Input data:
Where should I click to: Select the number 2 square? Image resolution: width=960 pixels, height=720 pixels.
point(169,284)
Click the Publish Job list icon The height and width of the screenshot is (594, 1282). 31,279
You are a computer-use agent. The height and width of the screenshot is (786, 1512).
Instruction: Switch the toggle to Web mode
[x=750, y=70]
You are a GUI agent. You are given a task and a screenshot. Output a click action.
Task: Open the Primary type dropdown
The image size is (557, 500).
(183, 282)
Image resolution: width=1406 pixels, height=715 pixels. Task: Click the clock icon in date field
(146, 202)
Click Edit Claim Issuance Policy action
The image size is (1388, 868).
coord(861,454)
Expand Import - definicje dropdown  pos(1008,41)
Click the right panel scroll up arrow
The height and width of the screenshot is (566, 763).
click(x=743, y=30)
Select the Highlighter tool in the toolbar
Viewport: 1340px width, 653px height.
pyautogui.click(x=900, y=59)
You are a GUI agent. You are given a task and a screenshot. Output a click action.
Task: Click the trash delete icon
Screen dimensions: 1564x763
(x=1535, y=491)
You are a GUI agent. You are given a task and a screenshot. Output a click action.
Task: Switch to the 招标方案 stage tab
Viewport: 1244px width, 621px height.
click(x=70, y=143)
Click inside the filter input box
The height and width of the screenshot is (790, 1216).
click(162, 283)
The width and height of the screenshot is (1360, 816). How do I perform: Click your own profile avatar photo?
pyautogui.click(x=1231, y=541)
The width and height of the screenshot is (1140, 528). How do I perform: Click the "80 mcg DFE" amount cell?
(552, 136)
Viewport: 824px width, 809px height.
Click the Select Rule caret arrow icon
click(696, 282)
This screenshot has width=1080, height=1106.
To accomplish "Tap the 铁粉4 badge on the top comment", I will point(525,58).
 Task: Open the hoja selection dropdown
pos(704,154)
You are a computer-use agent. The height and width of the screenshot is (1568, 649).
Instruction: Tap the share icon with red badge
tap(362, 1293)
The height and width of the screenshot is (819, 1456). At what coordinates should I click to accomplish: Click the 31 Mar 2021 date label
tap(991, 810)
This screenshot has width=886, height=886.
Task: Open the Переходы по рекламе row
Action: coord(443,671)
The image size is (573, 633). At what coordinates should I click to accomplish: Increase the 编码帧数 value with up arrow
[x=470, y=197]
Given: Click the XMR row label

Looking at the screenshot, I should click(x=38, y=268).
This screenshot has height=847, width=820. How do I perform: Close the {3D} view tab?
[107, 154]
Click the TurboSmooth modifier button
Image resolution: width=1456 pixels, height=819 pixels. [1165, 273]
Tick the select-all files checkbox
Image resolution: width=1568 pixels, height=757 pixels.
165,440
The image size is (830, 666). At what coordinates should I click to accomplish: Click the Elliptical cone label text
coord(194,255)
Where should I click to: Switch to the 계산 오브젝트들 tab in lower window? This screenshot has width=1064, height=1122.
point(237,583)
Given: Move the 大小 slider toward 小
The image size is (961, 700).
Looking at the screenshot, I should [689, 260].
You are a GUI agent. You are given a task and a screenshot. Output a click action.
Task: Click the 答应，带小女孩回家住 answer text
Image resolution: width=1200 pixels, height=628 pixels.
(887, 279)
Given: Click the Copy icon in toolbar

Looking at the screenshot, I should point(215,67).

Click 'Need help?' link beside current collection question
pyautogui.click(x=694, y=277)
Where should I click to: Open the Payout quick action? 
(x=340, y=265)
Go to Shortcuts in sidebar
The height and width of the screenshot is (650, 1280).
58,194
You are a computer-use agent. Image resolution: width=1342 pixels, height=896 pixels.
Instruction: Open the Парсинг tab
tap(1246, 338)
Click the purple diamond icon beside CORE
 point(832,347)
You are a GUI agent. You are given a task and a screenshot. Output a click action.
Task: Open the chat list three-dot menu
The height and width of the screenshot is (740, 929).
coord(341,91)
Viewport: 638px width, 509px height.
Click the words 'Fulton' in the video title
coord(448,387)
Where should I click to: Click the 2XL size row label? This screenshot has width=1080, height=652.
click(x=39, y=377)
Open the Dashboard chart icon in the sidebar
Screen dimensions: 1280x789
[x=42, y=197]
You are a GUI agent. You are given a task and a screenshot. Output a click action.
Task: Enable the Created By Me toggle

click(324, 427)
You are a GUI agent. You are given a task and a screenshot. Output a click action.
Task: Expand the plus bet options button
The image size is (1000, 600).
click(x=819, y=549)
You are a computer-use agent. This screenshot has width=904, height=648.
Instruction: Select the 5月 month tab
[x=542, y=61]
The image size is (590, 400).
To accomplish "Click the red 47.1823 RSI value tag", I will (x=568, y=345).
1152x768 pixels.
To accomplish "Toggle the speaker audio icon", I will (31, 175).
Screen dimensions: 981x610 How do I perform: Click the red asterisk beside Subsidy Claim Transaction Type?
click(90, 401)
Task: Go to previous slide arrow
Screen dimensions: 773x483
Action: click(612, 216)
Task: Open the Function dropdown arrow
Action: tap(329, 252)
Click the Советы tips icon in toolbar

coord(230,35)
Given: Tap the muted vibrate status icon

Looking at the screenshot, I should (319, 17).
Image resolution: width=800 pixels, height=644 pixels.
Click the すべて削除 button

Prompt: Transcribe every line of the records, keeping each one exact.

Result:
Where should I click to: Select the number 2 square? Image resolution: width=960 pixels, height=720 pixels.
point(169,284)
Click the Publish Job list icon The height and width of the screenshot is (594, 1282). 31,279
You are a computer-use agent. The height and width of the screenshot is (786, 1512).
Instruction: Switch the toggle to Web mode
[x=750, y=70]
You are a GUI agent. You are given a task and a screenshot. Output a click action.
Task: Open the Primary type dropdown
The image size is (557, 500).
(183, 282)
Image resolution: width=1406 pixels, height=715 pixels. Task: Click the clock icon in date field
(146, 202)
Click Edit Claim Issuance Policy action
The image size is (1388, 868).
coord(861,454)
Expand Import - definicje dropdown  pos(1008,41)
Click the right panel scroll up arrow
The height and width of the screenshot is (566, 763).
click(x=743, y=30)
Select the Highlighter tool in the toolbar
Viewport: 1340px width, 653px height.
pyautogui.click(x=900, y=59)
You are a GUI agent. You are given a task and a screenshot. Output a click action.
Task: Click the trash delete icon
Screen dimensions: 1564x763
(x=1535, y=491)
You are a GUI agent. You are given a task and a screenshot. Output a click action.
Task: Switch to the 招标方案 stage tab
Viewport: 1244px width, 621px height.
click(x=70, y=143)
Click inside the filter input box
The height and width of the screenshot is (790, 1216).
click(162, 283)
The width and height of the screenshot is (1360, 816). How do I perform: Click your own profile avatar photo?
pyautogui.click(x=1231, y=541)
The width and height of the screenshot is (1140, 528). How do I perform: Click the "80 mcg DFE" amount cell?
(552, 136)
Viewport: 824px width, 809px height.
Click the Select Rule caret arrow icon
click(696, 282)
This screenshot has width=1080, height=1106.
To accomplish "Tap the 铁粉4 badge on the top comment", I will point(525,58).
 Task: Open the hoja selection dropdown
pos(704,154)
You are a computer-use agent. The height and width of the screenshot is (1568, 649).
Instruction: Tap the share icon with red badge
tap(362, 1293)
The height and width of the screenshot is (819, 1456). At what coordinates should I click to accomplish: Click the 31 Mar 2021 date label
tap(991, 810)
This screenshot has width=886, height=886.
Task: Open the Переходы по рекламе row
Action: coord(443,671)
The image size is (573, 633). At what coordinates should I click to accomplish: Increase the 编码帧数 value with up arrow
[x=470, y=197]
Given: Click the XMR row label

Looking at the screenshot, I should click(x=38, y=268).
This screenshot has height=847, width=820. How do I perform: Close the {3D} view tab?
[107, 154]
Click the TurboSmooth modifier button
Image resolution: width=1456 pixels, height=819 pixels. [1165, 273]
Tick the select-all files checkbox
Image resolution: width=1568 pixels, height=757 pixels.
165,440
The image size is (830, 666). At what coordinates should I click to accomplish: Click the Elliptical cone label text
coord(194,255)
Where should I click to: Switch to the 계산 오브젝트들 tab in lower window? This screenshot has width=1064, height=1122.
point(237,583)
Given: Move the 大小 slider toward 小
The image size is (961, 700).
Looking at the screenshot, I should [689, 260].
You are a GUI agent. You are given a task and a screenshot. Output a click action.
Task: Click the 答应，带小女孩回家住 answer text
Image resolution: width=1200 pixels, height=628 pixels.
(887, 279)
Given: Click the Copy icon in toolbar

Looking at the screenshot, I should point(215,67).

Click 'Need help?' link beside current collection question
pyautogui.click(x=694, y=277)
Where should I click to: Open the Payout quick action? 
(x=340, y=265)
Go to Shortcuts in sidebar
The height and width of the screenshot is (650, 1280).
58,194
You are a computer-use agent. Image resolution: width=1342 pixels, height=896 pixels.
Instruction: Open the Парсинг tab
tap(1246, 338)
Click the purple diamond icon beside CORE
 point(832,347)
You are a GUI agent. You are given a task and a screenshot. Output a click action.
Task: Open the chat list three-dot menu
The height and width of the screenshot is (740, 929).
coord(341,91)
Viewport: 638px width, 509px height.
Click the words 'Fulton' in the video title
coord(448,387)
Where should I click to: Click the 2XL size row label? This screenshot has width=1080, height=652.
click(x=39, y=377)
Open the Dashboard chart icon in the sidebar
Screen dimensions: 1280x789
[x=42, y=197]
You are a GUI agent. You are given a task and a screenshot. Output a click action.
Task: Enable the Created By Me toggle

click(324, 427)
You are a GUI agent. You are given a task and a screenshot. Output a click action.
Task: Expand the plus bet options button
The image size is (1000, 600).
click(x=819, y=549)
You are a computer-use agent. This screenshot has width=904, height=648.
Instruction: Select the 5月 month tab
[x=542, y=61]
The image size is (590, 400).
To accomplish "Click the red 47.1823 RSI value tag", I will (x=568, y=345).
1152x768 pixels.
To accomplish "Toggle the speaker audio icon", I will (31, 175).
Screen dimensions: 981x610 How do I perform: Click the red asterisk beside Subsidy Claim Transaction Type?
click(90, 401)
Task: Go to previous slide arrow
Screen dimensions: 773x483
Action: click(612, 216)
Task: Open the Function dropdown arrow
Action: tap(329, 252)
Click the Советы tips icon in toolbar

coord(230,35)
Given: Tap the muted vibrate status icon

Looking at the screenshot, I should (319, 17).
Image resolution: width=800 pixels, height=644 pixels.
Click the すべて削除 button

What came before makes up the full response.